La cultura digital y la participación política revelan la misma tensión. Las redes son espacios de identidad, emoción y denuncia, pero también de consumo pasivo, validación constante y dependencia. Los jóvenes se declaran críticos de los algoritmos y la publicidad, pero sus prácticas sugieren lo contrario. En política, el desencanto institucional es profundo, perciben a los partidos y al Estado como distantes, ineficaces y corruptos. Sin embargo, mantienen orgullo por el país y valores como la justicia y la igualdad. No están apáticos; se repolitizan en otros códigos, empatía, activismo digital, voluntariado. La política se vive como experiencia, no como estructura. El problema es que la distancia entre la intención y la acción sostenida sigue siendo grande.

El medioambiente y el uso del tiempo completan el retrato. Hay conocimiento sobre las crisis ecológicas, pero poca transformación de hábitos de consumo. El tiempo libre se reduce a formas solitarias de ocio, redes, música, series, porque el estudio o el trabajo, más los traslados y las tareas domésticas, dejan poco margen. Y los roles de género en el hogar apenas se han movido, las jóvenes siguen aprendiendo las mismas dinámicas de cuidado que limitan sus oportunidades.

Hablar de desafiliación no es victimizar a una generación. Es reconocer que las instituciones no se han transformado al ritmo de las nuevas subjetividades. La escuela sigue ofreciendo contenidos que no dialogan con el mundo laboral real. El mercado de trabajo ofrece precariedad como única puerta de entrada. La política institucional no genera confianza. La familia sostiene, pero no siempre escucha. Y la sociedad tiende a culpar a los jóvenes de su propio desenganche, como si se tratara de una falla de carácter y no de un fracaso colectivo.

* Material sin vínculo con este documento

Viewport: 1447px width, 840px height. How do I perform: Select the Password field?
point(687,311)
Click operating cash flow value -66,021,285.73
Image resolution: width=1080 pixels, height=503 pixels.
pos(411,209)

Ignorar este proceso tiene un costo. Una juventud que no se halla en ningún lugar es una juventud más vulnerable a la frustración, a la ira y a la desesperanza. Es también una generación que, si encuentra cauces reales de reconocimiento y oportunidad, puede convertirse en el motor de las transformaciones que el país necesita. Las políticas públicas no pueden limitarse a programas asistenciales. Deben reconstruir puentes con educación que tenga sentido, empleo digno y con seguridad social, espacios de escucha afectiva, alfabetización digital crítica y redistribución real de los cuidados.

Los datos de 2026 no describen una juventud rota. Describen un país que ha dejado de ofrecer pertenencia a una parte sustancial de su población más joven. La desafiliación no es un destino. Es una advertencia. Y todavía estamos a tiempo de escucharla.